はじめに
朝、新聞を開くと、スーパーのチラシに混じって、『ニューファミリー』『定年時代』『AiDEM』が折り込まれている。街頭では、『Hot Pepper(ホットペッパー)』を配っている。駅構内のラックには『R25』『metro min.(メトロミニッツ)』『TOKYO HEADLINE(トウキョウ・ヘッドライン)』が置かれ、夕方帰宅すると、郵便受けに『地域新聞』が投げ込まれている。いずれも、いわゆる「フリーペーパー(無料紙誌)」だ。いつの間にか、私たちの身の回りに、こうした無料出版物があふれるようになった。
無料にもかかわらず読みごたえのあるものが増えてきた。場合によると、売っている雑誌より面白かったり、紙質も記事内容も高級感があったりする。無料なのにどうして内容の濃い紙面を提供できるのか。読者に買ってもらわず広告収入だけで経営は成り立つのか。インターネット全盛の時代に、なぜこの紙媒体は活気づいているのか。
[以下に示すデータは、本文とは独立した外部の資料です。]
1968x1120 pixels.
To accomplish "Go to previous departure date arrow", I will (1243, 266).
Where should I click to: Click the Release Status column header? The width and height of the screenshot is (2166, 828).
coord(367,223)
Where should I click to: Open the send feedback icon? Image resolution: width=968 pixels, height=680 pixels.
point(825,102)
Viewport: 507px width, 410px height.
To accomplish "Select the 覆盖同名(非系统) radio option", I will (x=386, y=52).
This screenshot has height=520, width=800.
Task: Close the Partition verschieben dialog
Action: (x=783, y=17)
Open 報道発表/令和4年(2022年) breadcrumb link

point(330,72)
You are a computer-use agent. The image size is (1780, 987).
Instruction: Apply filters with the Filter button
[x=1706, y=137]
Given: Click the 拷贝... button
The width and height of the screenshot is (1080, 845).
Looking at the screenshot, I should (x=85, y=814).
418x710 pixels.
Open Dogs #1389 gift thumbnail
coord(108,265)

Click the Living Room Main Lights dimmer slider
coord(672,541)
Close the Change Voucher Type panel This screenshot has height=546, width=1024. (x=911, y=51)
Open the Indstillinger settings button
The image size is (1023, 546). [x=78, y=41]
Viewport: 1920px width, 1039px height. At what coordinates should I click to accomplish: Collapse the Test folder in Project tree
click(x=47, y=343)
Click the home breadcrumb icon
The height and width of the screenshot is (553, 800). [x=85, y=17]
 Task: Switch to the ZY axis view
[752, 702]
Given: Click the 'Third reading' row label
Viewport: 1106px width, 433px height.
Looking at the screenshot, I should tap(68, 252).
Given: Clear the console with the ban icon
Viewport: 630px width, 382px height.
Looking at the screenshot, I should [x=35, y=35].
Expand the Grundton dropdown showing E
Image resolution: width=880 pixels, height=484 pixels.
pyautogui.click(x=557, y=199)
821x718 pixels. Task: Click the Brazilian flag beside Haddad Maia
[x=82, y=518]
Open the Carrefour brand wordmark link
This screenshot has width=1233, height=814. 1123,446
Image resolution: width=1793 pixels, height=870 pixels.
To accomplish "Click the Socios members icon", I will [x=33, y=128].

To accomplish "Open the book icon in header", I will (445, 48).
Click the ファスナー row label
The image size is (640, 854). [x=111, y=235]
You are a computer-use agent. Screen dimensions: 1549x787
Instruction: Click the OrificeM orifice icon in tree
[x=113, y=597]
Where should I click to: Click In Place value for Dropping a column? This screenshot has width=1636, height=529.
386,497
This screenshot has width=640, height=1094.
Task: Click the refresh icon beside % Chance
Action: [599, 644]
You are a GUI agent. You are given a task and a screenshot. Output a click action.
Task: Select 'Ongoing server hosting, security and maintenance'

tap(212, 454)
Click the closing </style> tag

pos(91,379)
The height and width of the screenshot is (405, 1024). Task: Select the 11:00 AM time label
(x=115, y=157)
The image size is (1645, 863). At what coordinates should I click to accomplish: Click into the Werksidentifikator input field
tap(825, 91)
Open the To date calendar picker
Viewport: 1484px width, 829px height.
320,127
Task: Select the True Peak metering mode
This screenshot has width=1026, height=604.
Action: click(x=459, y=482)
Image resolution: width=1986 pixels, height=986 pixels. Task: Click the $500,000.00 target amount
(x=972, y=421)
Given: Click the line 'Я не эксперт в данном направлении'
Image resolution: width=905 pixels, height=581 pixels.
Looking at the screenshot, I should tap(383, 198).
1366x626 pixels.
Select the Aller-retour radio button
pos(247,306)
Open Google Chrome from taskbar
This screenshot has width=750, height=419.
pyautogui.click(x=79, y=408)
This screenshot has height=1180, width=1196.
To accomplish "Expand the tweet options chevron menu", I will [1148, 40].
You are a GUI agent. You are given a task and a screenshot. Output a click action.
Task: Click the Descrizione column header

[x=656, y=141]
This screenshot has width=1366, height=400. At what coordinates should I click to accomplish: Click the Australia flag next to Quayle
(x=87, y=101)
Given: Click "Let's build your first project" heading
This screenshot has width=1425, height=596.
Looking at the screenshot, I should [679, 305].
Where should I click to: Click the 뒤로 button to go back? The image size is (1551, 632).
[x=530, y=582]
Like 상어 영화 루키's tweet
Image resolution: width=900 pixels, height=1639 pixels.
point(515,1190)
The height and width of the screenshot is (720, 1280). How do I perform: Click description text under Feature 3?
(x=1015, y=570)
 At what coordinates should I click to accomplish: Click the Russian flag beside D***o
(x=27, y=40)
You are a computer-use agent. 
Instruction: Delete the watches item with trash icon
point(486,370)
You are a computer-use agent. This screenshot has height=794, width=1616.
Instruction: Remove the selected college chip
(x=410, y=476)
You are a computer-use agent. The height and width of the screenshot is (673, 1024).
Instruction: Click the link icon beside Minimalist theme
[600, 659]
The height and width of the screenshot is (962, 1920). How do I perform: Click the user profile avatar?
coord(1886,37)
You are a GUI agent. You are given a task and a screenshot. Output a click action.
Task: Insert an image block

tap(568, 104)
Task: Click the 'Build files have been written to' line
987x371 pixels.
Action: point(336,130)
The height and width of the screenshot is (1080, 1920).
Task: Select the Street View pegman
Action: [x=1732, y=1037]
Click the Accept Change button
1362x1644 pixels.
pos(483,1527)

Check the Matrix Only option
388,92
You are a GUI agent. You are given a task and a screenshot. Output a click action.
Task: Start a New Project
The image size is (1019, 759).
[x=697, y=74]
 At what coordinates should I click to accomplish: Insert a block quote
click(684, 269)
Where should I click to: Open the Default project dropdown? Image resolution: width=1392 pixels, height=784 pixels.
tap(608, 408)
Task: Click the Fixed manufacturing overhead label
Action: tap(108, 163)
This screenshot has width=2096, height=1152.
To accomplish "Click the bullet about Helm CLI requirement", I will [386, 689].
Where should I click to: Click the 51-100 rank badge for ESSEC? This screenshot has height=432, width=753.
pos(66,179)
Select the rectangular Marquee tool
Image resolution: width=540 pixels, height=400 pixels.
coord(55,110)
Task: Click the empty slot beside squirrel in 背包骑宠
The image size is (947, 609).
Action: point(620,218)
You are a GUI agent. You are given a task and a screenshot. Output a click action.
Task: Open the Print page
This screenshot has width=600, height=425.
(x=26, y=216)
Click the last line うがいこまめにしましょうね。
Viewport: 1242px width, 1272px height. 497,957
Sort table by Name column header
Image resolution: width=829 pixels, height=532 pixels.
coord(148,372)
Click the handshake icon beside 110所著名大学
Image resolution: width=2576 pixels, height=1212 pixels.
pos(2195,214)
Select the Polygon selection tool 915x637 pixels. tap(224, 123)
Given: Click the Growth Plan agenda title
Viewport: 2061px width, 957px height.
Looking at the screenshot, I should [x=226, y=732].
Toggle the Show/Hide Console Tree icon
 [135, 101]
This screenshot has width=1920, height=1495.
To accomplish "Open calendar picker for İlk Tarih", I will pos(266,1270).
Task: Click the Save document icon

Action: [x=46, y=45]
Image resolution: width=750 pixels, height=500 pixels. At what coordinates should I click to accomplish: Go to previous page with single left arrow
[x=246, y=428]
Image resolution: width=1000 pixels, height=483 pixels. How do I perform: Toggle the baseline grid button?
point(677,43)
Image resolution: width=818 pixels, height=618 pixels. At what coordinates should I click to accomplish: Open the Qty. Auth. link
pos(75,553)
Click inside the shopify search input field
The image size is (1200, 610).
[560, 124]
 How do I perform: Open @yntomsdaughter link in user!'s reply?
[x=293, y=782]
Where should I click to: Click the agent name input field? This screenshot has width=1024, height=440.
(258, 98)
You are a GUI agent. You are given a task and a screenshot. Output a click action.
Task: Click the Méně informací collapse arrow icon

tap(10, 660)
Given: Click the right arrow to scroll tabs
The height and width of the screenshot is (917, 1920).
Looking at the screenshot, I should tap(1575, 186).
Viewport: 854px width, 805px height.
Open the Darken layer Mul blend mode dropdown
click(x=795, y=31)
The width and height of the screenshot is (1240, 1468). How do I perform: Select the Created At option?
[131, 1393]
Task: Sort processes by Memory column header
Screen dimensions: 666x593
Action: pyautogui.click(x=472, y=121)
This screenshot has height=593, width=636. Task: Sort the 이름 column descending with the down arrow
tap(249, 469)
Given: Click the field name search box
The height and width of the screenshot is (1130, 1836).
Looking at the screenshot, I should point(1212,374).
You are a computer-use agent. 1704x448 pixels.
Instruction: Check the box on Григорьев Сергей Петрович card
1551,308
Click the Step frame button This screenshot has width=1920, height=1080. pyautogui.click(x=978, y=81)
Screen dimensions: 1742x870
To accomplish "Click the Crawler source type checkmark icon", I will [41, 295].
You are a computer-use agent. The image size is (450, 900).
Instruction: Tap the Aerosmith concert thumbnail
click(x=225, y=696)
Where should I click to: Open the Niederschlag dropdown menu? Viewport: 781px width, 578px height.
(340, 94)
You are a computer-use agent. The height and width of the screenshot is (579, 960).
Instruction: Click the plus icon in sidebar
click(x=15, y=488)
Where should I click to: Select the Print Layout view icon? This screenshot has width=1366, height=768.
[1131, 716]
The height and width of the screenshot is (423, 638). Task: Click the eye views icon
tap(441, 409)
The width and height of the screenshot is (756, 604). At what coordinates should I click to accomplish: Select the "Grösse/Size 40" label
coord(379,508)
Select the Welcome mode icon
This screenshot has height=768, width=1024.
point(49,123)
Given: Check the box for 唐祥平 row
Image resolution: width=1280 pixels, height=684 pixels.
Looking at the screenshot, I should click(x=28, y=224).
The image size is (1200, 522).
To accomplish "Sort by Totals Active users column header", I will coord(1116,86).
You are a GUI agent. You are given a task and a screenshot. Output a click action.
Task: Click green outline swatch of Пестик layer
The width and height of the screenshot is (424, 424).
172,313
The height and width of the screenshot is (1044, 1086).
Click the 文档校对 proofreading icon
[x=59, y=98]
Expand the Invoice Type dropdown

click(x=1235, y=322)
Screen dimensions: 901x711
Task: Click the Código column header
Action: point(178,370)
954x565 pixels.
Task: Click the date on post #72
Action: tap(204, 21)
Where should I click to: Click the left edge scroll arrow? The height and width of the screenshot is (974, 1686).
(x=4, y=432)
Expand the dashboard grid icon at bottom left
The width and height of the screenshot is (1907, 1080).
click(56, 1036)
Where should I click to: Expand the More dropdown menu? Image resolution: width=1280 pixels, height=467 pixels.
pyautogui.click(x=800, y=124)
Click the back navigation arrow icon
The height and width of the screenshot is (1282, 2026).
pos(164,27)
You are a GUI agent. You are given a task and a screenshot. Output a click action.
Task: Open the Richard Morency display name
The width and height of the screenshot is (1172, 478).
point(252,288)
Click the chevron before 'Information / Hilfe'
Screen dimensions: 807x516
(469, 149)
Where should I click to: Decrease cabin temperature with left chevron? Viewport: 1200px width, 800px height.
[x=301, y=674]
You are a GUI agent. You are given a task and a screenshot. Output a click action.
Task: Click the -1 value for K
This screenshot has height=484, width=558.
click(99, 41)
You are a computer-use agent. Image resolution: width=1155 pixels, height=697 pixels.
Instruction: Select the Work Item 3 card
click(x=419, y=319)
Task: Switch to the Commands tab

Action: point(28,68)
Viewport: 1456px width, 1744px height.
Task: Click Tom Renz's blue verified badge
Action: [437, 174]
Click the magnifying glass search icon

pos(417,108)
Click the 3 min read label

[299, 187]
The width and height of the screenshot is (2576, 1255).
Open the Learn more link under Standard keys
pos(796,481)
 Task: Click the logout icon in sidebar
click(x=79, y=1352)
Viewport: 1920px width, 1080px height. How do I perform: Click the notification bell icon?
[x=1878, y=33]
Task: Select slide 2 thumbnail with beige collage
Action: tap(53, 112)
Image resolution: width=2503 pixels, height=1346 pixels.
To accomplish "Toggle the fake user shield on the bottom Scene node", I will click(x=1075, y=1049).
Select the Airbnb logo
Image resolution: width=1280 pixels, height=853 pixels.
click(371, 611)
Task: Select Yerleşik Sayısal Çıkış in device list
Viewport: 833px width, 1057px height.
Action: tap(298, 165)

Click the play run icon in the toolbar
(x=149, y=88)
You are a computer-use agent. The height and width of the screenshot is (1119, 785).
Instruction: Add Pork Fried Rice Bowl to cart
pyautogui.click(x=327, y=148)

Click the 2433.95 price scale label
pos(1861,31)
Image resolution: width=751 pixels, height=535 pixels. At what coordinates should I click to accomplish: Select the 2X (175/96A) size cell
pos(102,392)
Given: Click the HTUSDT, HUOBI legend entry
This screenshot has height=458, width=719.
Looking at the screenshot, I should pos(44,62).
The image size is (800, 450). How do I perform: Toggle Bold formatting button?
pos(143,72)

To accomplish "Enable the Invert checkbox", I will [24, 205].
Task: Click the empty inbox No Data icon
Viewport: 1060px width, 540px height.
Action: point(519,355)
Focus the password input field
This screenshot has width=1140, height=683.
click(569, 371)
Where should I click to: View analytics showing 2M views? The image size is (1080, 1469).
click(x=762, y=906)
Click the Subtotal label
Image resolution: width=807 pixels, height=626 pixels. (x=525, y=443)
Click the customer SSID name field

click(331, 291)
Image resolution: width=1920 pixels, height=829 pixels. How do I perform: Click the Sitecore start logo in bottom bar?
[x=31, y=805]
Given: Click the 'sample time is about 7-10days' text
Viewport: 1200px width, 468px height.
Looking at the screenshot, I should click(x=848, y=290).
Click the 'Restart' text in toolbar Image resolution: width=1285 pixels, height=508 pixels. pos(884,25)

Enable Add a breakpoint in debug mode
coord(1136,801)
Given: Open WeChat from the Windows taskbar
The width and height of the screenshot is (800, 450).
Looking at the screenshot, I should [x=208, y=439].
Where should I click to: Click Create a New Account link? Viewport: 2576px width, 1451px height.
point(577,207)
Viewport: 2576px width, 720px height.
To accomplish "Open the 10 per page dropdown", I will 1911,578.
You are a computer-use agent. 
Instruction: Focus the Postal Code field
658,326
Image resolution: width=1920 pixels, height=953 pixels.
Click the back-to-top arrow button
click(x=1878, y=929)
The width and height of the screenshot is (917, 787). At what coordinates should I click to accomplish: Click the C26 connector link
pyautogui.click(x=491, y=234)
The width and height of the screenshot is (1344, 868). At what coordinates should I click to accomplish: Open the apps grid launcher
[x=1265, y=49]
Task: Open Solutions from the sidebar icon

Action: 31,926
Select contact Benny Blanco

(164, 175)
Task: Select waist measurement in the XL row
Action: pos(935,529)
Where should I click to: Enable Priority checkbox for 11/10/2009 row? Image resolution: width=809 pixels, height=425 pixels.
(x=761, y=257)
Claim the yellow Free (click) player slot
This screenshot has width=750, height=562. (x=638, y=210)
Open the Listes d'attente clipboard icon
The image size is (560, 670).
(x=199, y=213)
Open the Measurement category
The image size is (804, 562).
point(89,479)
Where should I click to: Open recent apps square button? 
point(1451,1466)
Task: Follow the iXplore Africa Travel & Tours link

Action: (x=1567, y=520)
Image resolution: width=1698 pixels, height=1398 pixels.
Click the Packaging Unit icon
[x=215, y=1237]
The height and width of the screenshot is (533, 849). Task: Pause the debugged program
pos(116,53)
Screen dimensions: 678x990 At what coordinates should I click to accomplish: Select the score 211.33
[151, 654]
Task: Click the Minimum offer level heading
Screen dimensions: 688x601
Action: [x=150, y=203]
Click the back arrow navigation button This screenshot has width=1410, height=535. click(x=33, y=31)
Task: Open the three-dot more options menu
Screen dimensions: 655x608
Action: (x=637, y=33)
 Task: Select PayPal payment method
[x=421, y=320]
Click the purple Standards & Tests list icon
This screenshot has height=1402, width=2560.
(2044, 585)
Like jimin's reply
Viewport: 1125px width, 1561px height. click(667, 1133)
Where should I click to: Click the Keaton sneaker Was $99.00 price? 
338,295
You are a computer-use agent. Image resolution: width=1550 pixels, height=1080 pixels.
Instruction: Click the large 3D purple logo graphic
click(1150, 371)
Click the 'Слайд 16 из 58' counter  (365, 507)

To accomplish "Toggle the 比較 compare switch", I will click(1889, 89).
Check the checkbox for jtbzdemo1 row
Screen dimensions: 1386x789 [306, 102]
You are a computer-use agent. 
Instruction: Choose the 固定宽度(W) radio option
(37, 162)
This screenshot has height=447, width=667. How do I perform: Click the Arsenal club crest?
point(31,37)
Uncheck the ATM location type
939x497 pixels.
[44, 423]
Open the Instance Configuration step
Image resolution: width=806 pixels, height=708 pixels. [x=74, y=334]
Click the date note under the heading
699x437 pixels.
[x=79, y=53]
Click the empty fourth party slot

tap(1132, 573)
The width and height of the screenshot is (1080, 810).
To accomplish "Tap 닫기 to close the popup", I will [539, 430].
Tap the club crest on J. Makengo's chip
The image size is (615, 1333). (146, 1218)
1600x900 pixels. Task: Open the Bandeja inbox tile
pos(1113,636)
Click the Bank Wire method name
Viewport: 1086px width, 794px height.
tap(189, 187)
筆者は新聞社の研究部門で、これらの答えを求めてきた。二〇〇五年から二年にわたり取り組んだ末の解答が本書である。
調べていくうちに、いろいろなことがわかってきた。
日本に日刊の無料紙はほとんど存在しないが、海外ではすでに一〇年以上前からタブロイド判(ふつうの新聞の半分のサイズ)の無料紙が多くの国の都市圏に広がっていた。日本でも過去にその試みがあったものの、業界の壁が厚く挫折に終わっている。その一方で、マガジンタイプである月刊や週刊の無料誌が各地で数多く創刊され、相次いで消えていった有料タウン誌に代わってご当地メディアの主役の座にのぼっていた。
フリーペーパーの収入は広告のみに依存している。言い換えれば、広告主の確保が発行の絶対条件になる。フリーペーパーの利点は、想定読者を絞り、広告主にアピールすることで、広告収入を事前に確保できることだ。つまり発行前の売り切り制である。有料誌のように、本屋で店ざらしにされ返品される心配がない。
さらに、読者に配る方法と場所がフリーペーパーの成功の鍵を握ることがはっきりしてきた。広告効果が問われるため、想定読者へ確実に届けなければならないからだ。別の見方をすると、配る場所と方法さえ間違えなければ、だれでも広告主を見つけて収益を上げられる。だれもが自由に参入できるビジネスモデルなのだ。
フリーペーパーは、有料を前提にした出版業界の経営のあり方に大きな影響を及ぼす悪魔なのか。それとも、大量の情報を流すデジタルメディアに対抗する紙媒体の救世主なのか。その答えは、本書を読み終わってから見つけていただきたい。